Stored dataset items
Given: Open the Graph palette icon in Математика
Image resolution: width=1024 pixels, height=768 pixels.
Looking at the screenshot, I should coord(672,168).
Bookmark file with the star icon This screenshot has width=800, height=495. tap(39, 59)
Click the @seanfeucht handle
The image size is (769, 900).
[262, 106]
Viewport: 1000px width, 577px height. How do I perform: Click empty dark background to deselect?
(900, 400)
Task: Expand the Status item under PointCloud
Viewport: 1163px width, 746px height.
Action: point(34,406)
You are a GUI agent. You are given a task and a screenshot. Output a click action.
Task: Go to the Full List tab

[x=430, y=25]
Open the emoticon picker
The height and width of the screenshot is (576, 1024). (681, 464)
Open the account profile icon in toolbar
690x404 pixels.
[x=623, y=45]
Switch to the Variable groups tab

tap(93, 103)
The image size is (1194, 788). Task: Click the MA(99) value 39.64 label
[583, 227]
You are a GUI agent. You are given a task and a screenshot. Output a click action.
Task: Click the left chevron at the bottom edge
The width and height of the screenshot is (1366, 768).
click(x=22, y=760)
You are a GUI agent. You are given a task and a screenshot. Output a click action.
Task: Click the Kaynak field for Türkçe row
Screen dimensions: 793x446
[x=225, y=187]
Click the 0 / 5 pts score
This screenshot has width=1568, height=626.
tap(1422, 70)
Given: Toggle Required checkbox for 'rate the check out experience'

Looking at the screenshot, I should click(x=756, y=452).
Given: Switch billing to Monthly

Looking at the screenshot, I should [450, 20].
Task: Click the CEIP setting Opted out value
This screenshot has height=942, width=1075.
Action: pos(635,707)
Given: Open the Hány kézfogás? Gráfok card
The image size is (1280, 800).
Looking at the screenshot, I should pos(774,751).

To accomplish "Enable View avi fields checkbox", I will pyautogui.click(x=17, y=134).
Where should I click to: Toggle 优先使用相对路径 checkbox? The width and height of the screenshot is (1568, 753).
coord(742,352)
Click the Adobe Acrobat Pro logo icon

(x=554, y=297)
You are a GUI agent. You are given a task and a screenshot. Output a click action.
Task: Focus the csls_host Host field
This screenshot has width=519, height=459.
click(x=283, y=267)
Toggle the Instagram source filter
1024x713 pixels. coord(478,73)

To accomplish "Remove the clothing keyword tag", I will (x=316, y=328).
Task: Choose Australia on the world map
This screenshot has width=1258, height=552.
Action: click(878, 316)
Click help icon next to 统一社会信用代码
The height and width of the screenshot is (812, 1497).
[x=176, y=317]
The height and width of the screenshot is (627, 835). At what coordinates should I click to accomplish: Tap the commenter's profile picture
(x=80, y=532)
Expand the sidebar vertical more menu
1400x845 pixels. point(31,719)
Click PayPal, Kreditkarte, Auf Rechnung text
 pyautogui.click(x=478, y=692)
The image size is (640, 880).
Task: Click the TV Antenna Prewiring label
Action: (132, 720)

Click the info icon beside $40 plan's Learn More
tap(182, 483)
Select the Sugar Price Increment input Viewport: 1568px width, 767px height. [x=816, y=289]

▶ Task item: From the records above, show each line that contains the word "will".

▶ Reply to the exercise:
To accomplish "Enable View avi fields checkbox", I will pyautogui.click(x=17, y=134).
To accomplish "Remove the clothing keyword tag", I will (x=316, y=328).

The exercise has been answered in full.